Start of Source material

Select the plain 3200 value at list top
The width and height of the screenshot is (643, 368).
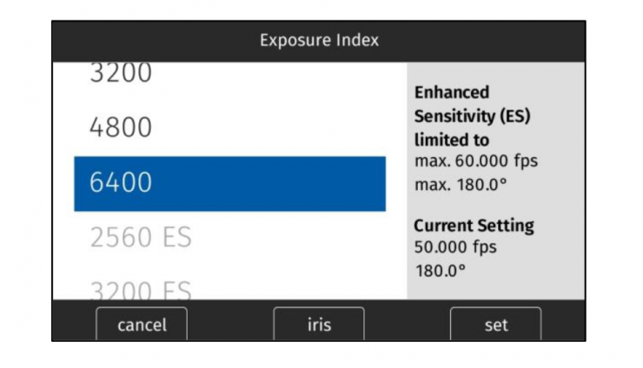coord(121,75)
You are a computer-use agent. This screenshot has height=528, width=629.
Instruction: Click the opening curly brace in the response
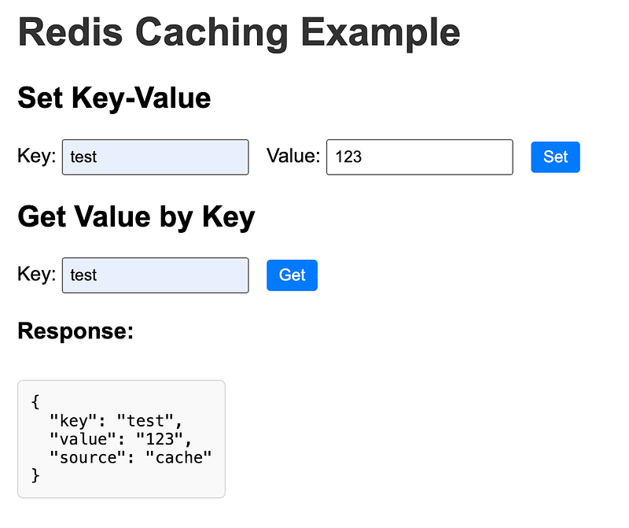[35, 402]
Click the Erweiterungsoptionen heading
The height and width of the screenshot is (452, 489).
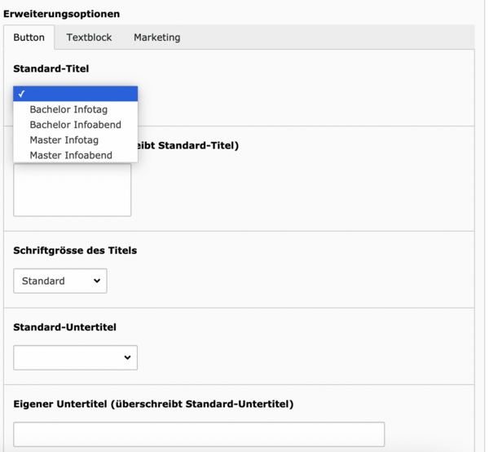pos(62,14)
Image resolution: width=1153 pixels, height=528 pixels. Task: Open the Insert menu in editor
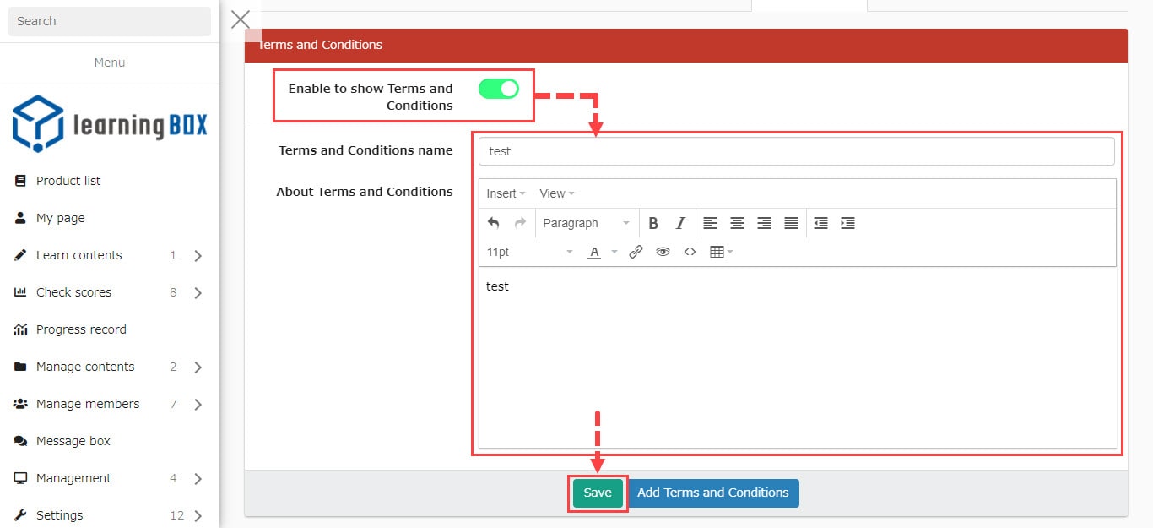506,193

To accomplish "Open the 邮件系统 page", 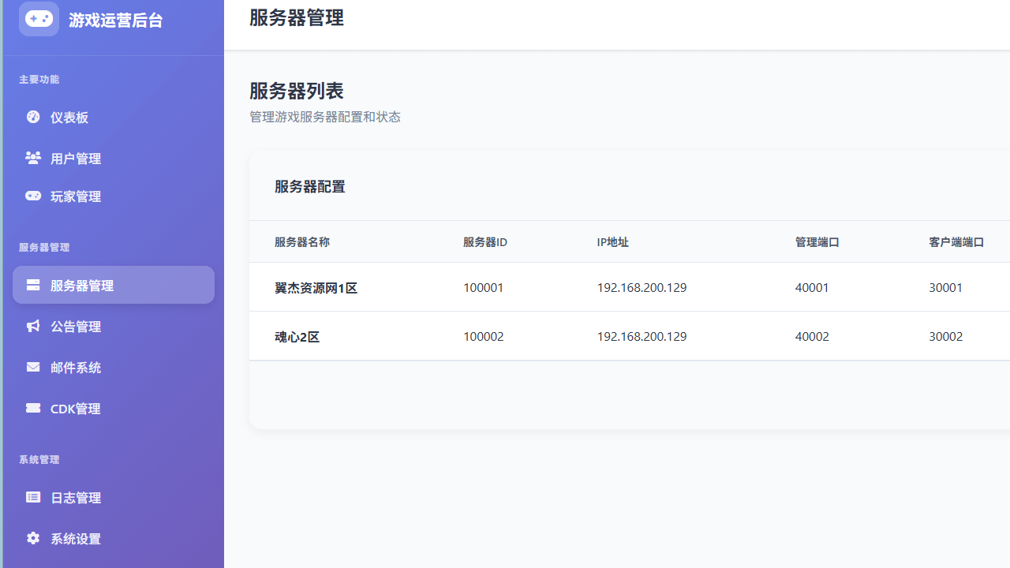I will coord(76,367).
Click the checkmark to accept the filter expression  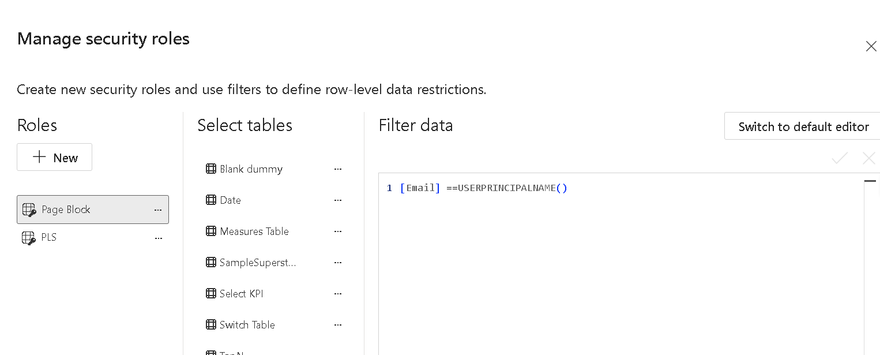[840, 158]
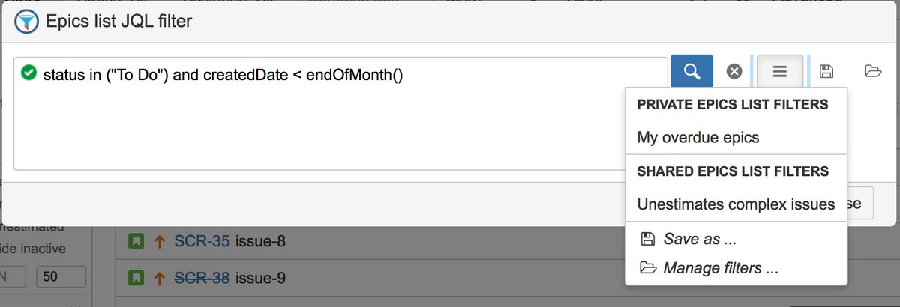Click the save filter floppy disk toolbar icon
The height and width of the screenshot is (307, 900).
click(x=826, y=72)
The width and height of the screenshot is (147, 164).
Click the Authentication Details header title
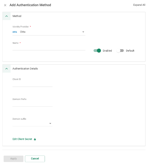pos(25,69)
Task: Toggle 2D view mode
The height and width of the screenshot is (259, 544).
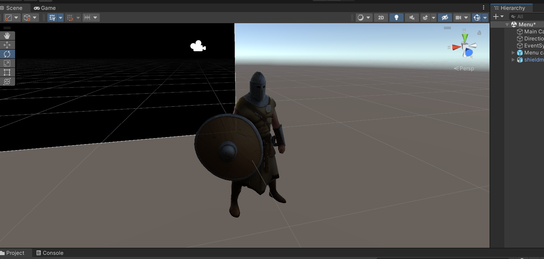Action: (x=381, y=17)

End of Source material

Any picture in the listing is to be omitted. Return exactly the lines from the one containing "Click the Authentication Details header title" through its last line, both included, and only those.

* _Response_
Click the Authentication Details header title
pos(25,69)
Task: Toggle 2D view mode
The height and width of the screenshot is (259, 544).
Action: (x=381, y=17)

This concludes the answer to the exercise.